**Problem to solve**
Give the data again in full, exactly as written below.

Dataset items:
- Opening Delimiter -

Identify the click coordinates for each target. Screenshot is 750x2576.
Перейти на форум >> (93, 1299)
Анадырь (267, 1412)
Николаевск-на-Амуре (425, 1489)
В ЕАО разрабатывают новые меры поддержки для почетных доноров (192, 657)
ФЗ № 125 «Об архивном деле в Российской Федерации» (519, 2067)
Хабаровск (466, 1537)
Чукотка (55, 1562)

- Closing Delimiter -

**Result**
Identify the click coordinates for each target. Screenshot is 750x2576.
Перейти на форум >> (93, 1299)
Анадырь (267, 1412)
Николаевск-на-Амуре (425, 1489)
В ЕАО разрабатывают новые меры поддержки для почетных доноров (192, 657)
ФЗ № 125 «Об архивном деле в Российской Федерации» (519, 2067)
Хабаровск (466, 1537)
Чукотка (55, 1562)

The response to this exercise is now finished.